Records supplied →
..............................

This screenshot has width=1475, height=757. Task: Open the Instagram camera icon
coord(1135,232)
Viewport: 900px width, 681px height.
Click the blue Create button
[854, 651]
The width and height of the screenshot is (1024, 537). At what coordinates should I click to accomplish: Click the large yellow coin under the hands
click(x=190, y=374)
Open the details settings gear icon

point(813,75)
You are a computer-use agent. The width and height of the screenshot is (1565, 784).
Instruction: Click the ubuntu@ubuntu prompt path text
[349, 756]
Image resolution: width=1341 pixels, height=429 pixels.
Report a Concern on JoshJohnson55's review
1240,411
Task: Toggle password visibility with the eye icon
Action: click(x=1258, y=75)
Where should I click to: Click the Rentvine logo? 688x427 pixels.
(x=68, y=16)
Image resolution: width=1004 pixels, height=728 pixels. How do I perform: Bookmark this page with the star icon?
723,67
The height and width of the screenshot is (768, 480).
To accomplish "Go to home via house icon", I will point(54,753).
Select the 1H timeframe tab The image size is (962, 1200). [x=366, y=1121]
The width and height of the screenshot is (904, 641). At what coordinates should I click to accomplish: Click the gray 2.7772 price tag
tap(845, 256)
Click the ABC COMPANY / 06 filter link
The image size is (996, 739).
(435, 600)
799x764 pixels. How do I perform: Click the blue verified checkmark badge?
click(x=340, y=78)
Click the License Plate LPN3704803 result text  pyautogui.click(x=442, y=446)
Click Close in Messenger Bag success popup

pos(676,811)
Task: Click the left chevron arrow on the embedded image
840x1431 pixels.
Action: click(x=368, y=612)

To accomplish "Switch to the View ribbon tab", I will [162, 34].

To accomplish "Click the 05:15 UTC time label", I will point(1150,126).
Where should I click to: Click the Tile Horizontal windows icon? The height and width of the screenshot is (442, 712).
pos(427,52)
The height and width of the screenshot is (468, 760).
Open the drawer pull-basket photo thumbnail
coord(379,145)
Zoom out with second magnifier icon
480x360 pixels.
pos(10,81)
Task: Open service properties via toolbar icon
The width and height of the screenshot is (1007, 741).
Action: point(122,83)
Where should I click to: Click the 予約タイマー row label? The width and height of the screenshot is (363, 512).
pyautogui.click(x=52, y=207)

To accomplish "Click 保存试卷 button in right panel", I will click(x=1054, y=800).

..............................

Problem requirements → Top to bottom, the records above must be output exactly.

Task solution →
This screenshot has width=1475, height=757. Task: Open the Instagram camera icon
coord(1135,232)
Viewport: 900px width, 681px height.
Click the blue Create button
[854, 651]
The width and height of the screenshot is (1024, 537). At what coordinates should I click to accomplish: Click the large yellow coin under the hands
click(x=190, y=374)
Open the details settings gear icon

point(813,75)
You are a computer-use agent. The width and height of the screenshot is (1565, 784).
Instruction: Click the ubuntu@ubuntu prompt path text
[349, 756]
Image resolution: width=1341 pixels, height=429 pixels.
Report a Concern on JoshJohnson55's review
1240,411
Task: Toggle password visibility with the eye icon
Action: click(x=1258, y=75)
Where should I click to: Click the Rentvine logo? 688x427 pixels.
(x=68, y=16)
Image resolution: width=1004 pixels, height=728 pixels. How do I perform: Bookmark this page with the star icon?
723,67
The height and width of the screenshot is (768, 480).
To accomplish "Go to home via house icon", I will point(54,753).
Select the 1H timeframe tab The image size is (962, 1200). [x=366, y=1121]
The width and height of the screenshot is (904, 641). At what coordinates should I click to accomplish: Click the gray 2.7772 price tag
tap(845, 256)
Click the ABC COMPANY / 06 filter link
The image size is (996, 739).
(435, 600)
799x764 pixels. How do I perform: Click the blue verified checkmark badge?
click(x=340, y=78)
Click the License Plate LPN3704803 result text  pyautogui.click(x=442, y=446)
Click Close in Messenger Bag success popup

pos(676,811)
Task: Click the left chevron arrow on the embedded image
840x1431 pixels.
Action: click(x=368, y=612)

To accomplish "Switch to the View ribbon tab", I will [162, 34].

To accomplish "Click the 05:15 UTC time label", I will point(1150,126).
Where should I click to: Click the Tile Horizontal windows icon? The height and width of the screenshot is (442, 712).
pos(427,52)
The height and width of the screenshot is (468, 760).
Open the drawer pull-basket photo thumbnail
coord(379,145)
Zoom out with second magnifier icon
480x360 pixels.
pos(10,81)
Task: Open service properties via toolbar icon
The width and height of the screenshot is (1007, 741).
Action: point(122,83)
Where should I click to: Click the 予約タイマー row label? The width and height of the screenshot is (363, 512).
pyautogui.click(x=52, y=207)

To accomplish "Click 保存试卷 button in right panel", I will click(x=1054, y=800).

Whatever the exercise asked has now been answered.